34°18′30″N 108°51′30″E / 34.30833°N 108.85833°E / 34.30833; 108.85833

Chang'an, located in China's Shaanxi Province, was the capital city of several Chinese dynasties, including the Western Han and the Tang, from 202 BC to AD 907. At various times, it was the largest city in the world. Its name was subsequently changed, and during the Ming dynasty period its modern name of Xi'an was adopted.

The site of Chang'an south of the Wei River in central Xi'an has been inhabited since Neolithic times, when the Yangshao culture had a major center at Banpo to its south during the 5th millennium BC. Fenghao, the twin capitals of the Western Zhou, straddled the Feng River to its southwest from the 11th to 8th centuries BC and the state of Qin and its imperial dynasty had their capital in nearby Xianyang, north of the Wei, in the 4th & 3rd centuries BC. The First Emperor's mausoleum and its Terracotta Army lay to its east.

Liu Bang moved his court to the Changle Palace in 200 BC, soon after the establishment of the Western Han.
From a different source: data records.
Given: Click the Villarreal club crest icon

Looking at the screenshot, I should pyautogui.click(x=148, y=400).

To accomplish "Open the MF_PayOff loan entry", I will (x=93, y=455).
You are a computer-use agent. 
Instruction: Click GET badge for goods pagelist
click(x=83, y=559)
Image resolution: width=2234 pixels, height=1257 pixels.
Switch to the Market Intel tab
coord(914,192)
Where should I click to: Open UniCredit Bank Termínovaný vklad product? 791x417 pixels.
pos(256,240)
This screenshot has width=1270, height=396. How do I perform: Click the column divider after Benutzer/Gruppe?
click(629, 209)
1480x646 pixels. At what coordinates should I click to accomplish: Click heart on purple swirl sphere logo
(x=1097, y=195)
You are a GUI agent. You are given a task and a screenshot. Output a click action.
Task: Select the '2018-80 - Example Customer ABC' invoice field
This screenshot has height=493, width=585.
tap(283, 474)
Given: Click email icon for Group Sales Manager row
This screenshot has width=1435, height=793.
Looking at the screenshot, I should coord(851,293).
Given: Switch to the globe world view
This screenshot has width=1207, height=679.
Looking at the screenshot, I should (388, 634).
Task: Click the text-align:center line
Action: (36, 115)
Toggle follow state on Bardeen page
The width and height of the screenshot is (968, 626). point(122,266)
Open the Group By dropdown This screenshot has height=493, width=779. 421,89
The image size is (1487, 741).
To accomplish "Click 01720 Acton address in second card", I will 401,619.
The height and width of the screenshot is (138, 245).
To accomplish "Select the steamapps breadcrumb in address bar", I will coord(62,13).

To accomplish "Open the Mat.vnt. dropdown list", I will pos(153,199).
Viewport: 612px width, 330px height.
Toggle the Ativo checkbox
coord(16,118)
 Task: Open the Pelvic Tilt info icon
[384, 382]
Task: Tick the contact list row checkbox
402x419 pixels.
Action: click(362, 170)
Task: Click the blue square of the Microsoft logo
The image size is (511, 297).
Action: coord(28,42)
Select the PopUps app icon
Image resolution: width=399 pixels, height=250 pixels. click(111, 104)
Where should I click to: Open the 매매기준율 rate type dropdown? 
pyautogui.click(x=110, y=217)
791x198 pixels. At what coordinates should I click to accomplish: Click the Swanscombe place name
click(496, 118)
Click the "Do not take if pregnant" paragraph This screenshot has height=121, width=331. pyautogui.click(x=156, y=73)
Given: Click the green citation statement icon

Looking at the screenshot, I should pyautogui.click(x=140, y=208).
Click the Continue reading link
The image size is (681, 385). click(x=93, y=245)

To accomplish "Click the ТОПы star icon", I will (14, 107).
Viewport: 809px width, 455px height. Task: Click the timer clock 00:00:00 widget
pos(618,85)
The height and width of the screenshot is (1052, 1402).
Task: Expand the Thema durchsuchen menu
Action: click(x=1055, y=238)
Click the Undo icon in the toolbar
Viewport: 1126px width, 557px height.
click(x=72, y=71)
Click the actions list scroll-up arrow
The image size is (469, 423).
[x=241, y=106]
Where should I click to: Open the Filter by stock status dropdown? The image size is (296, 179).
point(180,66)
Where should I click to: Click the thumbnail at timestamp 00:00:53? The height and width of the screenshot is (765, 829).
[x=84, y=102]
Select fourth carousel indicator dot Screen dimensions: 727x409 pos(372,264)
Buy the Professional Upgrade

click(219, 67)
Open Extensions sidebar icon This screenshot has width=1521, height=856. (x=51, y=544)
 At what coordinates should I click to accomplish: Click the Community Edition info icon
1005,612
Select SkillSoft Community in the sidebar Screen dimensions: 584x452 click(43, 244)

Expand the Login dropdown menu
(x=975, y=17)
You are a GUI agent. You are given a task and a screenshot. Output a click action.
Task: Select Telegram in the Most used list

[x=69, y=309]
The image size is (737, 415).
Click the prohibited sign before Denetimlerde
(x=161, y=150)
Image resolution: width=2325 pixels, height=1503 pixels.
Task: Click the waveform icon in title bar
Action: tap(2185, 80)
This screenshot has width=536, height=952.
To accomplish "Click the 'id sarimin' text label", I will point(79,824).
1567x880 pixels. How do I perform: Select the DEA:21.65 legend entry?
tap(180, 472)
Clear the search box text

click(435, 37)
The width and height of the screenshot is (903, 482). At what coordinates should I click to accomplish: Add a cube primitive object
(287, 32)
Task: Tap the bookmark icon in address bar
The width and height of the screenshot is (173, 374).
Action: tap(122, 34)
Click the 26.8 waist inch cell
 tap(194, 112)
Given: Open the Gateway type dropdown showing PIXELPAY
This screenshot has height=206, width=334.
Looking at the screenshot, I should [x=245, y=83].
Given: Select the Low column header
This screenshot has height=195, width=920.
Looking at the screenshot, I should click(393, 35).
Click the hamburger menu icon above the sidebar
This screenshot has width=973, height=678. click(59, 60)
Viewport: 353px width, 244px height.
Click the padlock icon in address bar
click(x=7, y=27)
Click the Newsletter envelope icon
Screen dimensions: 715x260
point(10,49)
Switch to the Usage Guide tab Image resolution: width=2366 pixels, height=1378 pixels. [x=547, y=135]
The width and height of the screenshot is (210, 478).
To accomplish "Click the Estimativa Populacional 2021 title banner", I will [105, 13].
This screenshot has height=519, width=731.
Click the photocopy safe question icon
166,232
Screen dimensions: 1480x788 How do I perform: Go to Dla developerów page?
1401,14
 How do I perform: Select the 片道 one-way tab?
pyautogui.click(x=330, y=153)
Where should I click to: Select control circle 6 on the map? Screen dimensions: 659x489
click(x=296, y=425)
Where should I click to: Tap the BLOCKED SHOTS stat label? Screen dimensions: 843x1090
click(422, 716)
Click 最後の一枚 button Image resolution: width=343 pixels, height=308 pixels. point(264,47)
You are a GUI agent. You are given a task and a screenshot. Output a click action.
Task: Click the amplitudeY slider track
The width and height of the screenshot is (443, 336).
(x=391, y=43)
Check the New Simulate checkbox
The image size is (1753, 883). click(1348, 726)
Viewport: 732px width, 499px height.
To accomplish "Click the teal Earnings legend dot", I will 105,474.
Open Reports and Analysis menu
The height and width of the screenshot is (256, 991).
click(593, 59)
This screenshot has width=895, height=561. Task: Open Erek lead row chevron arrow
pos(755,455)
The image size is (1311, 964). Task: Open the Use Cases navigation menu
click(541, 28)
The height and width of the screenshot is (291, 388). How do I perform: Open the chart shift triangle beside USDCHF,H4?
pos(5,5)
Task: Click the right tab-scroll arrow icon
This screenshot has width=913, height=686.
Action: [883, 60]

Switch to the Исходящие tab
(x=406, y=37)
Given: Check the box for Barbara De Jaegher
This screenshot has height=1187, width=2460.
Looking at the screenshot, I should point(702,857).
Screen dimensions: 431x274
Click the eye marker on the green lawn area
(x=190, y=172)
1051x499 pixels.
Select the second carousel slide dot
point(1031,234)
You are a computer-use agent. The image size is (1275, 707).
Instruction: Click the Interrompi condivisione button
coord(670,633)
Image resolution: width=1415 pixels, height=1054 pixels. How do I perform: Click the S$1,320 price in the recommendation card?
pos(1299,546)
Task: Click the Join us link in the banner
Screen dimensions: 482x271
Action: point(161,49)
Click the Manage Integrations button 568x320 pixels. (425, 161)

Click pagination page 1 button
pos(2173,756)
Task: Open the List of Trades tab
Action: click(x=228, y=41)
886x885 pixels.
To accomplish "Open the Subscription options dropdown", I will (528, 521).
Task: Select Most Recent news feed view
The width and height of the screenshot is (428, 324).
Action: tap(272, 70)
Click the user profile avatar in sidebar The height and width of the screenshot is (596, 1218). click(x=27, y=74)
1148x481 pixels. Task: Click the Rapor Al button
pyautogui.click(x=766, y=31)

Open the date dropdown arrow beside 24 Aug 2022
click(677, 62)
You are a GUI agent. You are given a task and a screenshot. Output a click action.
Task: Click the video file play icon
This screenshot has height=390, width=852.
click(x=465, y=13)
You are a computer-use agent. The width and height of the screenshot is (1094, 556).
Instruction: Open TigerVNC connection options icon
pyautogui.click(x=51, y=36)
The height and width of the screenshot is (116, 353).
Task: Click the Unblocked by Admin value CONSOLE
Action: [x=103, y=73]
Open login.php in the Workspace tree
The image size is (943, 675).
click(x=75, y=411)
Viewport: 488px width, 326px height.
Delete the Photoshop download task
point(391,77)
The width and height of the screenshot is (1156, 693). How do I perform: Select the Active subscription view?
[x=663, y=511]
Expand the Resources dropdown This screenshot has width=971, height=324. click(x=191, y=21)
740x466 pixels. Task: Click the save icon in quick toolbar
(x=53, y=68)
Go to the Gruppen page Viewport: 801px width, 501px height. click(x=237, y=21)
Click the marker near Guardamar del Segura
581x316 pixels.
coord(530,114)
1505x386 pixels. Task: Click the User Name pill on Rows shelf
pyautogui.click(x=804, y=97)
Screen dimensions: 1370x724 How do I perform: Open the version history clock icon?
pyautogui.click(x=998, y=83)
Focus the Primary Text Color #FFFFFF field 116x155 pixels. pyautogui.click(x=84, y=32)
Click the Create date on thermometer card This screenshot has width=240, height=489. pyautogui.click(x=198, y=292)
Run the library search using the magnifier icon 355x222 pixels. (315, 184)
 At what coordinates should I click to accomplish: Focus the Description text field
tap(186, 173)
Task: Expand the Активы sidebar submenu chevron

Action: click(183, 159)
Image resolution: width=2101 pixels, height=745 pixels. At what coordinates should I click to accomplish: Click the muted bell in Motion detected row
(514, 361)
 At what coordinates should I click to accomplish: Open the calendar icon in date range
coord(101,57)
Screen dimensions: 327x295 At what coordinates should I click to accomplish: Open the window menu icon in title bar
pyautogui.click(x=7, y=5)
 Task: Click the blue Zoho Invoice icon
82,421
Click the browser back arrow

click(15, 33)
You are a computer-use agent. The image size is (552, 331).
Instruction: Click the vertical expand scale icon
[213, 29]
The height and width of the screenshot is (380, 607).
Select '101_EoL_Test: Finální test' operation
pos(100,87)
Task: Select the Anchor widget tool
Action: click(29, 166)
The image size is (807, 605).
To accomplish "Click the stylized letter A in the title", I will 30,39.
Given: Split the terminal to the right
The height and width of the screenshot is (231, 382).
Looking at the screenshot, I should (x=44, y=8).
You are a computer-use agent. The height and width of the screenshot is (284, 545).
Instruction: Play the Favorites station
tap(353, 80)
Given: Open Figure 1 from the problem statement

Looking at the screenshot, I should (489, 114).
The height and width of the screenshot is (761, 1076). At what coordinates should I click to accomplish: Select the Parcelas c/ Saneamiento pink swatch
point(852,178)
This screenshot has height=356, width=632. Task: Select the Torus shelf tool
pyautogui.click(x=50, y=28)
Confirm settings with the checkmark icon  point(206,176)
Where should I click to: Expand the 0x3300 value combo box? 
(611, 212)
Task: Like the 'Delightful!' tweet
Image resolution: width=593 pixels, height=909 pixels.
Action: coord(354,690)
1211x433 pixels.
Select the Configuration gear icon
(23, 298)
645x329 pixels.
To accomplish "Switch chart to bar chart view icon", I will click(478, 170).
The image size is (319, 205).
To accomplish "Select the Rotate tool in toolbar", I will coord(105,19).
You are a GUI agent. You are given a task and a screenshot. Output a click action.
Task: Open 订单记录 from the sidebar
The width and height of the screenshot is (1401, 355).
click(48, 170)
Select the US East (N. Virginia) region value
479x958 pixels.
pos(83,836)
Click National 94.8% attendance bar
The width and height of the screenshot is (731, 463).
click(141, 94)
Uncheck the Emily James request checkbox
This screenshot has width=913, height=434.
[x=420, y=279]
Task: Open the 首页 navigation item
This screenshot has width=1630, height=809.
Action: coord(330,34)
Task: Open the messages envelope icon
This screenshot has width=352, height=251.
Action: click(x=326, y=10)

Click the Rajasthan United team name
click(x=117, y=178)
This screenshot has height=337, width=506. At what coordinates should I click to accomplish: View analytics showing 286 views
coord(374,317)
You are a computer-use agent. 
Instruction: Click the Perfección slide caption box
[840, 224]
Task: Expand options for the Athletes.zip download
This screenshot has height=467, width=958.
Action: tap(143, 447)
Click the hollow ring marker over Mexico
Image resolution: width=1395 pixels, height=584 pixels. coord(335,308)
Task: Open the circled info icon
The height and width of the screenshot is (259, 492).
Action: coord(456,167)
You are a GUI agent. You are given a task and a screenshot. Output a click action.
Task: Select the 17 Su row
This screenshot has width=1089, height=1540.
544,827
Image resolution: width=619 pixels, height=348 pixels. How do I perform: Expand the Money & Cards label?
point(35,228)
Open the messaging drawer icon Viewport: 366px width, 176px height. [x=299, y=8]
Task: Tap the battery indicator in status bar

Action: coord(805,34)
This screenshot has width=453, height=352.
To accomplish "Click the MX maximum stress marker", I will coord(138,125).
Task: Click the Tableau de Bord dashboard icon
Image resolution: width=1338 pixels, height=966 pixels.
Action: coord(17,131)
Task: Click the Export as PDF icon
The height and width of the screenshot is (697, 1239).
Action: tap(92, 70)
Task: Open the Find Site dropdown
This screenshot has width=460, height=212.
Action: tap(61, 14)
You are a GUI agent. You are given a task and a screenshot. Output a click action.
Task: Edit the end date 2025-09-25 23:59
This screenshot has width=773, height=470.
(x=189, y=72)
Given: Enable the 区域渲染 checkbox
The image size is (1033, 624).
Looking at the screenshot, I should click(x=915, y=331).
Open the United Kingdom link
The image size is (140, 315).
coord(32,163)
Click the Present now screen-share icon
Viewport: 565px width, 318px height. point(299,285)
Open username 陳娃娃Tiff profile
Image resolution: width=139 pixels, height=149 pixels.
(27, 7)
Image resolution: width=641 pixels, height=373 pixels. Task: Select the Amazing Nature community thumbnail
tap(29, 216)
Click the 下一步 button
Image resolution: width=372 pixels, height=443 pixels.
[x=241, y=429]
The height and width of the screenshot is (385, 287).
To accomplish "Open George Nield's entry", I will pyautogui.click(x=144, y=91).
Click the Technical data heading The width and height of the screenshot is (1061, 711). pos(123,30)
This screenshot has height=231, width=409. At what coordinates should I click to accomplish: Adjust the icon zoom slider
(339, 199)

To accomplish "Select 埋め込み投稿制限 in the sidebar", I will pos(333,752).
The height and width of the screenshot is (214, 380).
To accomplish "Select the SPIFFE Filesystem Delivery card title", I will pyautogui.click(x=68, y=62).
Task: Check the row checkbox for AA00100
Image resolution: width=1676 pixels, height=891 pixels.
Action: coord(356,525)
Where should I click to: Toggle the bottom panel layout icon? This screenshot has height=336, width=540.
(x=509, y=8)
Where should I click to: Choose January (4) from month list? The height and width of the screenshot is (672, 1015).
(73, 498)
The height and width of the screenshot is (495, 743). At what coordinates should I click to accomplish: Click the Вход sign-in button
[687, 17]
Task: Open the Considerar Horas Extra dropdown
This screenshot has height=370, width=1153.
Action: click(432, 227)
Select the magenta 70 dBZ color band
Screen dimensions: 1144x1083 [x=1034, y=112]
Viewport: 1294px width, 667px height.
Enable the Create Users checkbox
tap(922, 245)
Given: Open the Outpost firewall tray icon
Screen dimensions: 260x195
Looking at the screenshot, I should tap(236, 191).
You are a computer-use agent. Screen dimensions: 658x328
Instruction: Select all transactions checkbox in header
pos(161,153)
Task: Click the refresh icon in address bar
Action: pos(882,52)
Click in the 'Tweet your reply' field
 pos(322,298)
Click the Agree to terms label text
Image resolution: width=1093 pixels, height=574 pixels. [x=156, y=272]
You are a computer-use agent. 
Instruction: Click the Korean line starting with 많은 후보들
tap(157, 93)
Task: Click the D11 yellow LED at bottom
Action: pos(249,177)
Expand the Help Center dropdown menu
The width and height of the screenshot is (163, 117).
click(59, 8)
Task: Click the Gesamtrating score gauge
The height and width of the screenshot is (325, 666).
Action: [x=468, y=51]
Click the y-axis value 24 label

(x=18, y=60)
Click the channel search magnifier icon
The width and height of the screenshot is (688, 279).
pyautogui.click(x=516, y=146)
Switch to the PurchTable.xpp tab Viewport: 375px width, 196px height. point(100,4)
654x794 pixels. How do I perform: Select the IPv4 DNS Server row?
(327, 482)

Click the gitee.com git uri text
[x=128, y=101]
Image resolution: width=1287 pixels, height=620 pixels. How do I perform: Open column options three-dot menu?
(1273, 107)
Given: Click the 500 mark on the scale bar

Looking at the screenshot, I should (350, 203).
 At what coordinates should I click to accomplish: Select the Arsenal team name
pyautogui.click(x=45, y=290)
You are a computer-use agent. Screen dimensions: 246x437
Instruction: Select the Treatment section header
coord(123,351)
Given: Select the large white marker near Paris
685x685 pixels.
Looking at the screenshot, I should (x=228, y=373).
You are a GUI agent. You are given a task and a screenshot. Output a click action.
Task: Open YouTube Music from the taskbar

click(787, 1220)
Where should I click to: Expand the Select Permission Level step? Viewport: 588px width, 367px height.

It held a central position in the large but easily defended Guanzhong Region, near but outside the ruins of the Qin Xianyang and Epang Palaces. Han Chang'an grew up to the north of it and the adjacent Weiyang Palace. Weiyang continued to serve as the imperial palace of the Xin, late Eastern Han, Western Jin, Han-Zhao, Former Qin, Later Qin, Western Wei, Northern Zhou, and early Sui dynasties and became the largest palace ever built, covering 4.8 km2 (1,200 acres)—nearly seven times larger than the Forbidden City—before its destruction under the early Tang. The main areas of Sui and Tang-era Chang'an was south of the earlier settlement and southeast of Weiyang. Around AD 750, Chang'an was called a "million-man city" in Chinese records; most modern estimates put the population within the walls of the Tang city around 800,000–1,000,000. The 742 census recorded in the New Book of Tang listed the population of Jingzhao, the province including the capital and its metropolitan area, as 1,960,188 people in 362,921 households and modern scholars—including Charles Benn and Patricia Ebrey—have concurred that Chang'an and its immediate hinterland could have supported around 2,000,000 people.

Amid the Fall of Tang, the warlord Zhu Wen forcibly relocated most of the city's remaining population to Luoyang in 904. Chang'an was of minor importance in the following centuries but again became a regional center under the Northern Song. Its name was changed repeatedly under the Mongol Yuan dynasty before the Ming settled on Xi'an and erected its city walls around the former Sui and Tang palace district, an area about an eighth the size of the medieval city at its height.

The site of Chang'an south of the Wei River in central Xi'an has been inhabited since Neolithic times, when the Yangshao culture had a major center at Banpo to its south from around 5000 to around 4300 BC and other sites in the area for several more centuries. Fenghao, the twin capitals of the Western Zhou, straddled the Feng River to its southwest from c. 1064 to 771 BC and the state of Qin and its imperial dynasty had their capital in nearby Xianyang, north of the Wei, from 350 to 207 BC. The First Emperor's mausoleum and its Terracotta Army lay beside Mount Li to its east. Chang'an itself existed as a small village under the Qin.

Upon the Fall of Qin and the resolution of the Chu–Han Contention with the establishment of the Han dynasty in 202 BC, the emperor Liu Bang (posthumously honored as its Emperor Gaozu) initially ruled from Luoyang, the site of the Eastern Zhou capital Chengzhou and supposed center of the world. This was in accordance with the majority of his advisors, themselves mostly from eastern China. Upon reflection, however, he heeded the advice of a soldier Lou Jing and his general Zhang Liang that the Guanzhong Region—the Zhou and Qin heartland along the Wei River—could provide for a larger core population and offered much greater natural protection against potential unrest. Additionally, Chang'an was far more centrally located in the lands directly administered by the Han emperor and much further from their border with the realm's notionally vassal kings.

Liu Bang commissioned his chancellor Xiao He to rehabilitate the Qin's Xingle Palace (興樂宮, "Palace of Flourishing Happiness") for use as his primary court in the 9th month of Year 5 of his reign as king of Han (202 BC). This was completed as the 7×7 li Changle Palace in the 2nd month of Year 7 (200 BC), by which time Xiao He had already begun renovating the Zhangtai Palace (章台宮, "Palace of the Splendid Terrace") as the 5×7 li Weiyang Palace. According to Sima Qian's Records, Liu Bang returned to Chang'an in that year, initially reproaching his minister for the needless extravagance of constructing such enormous palaces in such close proximity to one another. Xiao He successfully argued, however, that the magnificence was necessary to overawe Liu's rivals and affirm the legitimacy of the dynasty. Around the same time, thousands of clans in then military aristocracy were forcibly relocated to the region. The minister Liu Jing described this policy as "weakening the root while strengthening the branch", but it served to keep potential rivals where they could be more easily observed and redirected their energy towards defending the new capital against the nearby Xiongnu. The Weiyang Palace was initially completed in 198 BC, but Liu Bang continued to rule from the Changle Palace for the remainder of his life. Subsequent emperors ruled from Weiyang while using Changle to house their mothers, wives, and concubines. An arsenal was placed directly between the two palaces to protect them and the nascent city.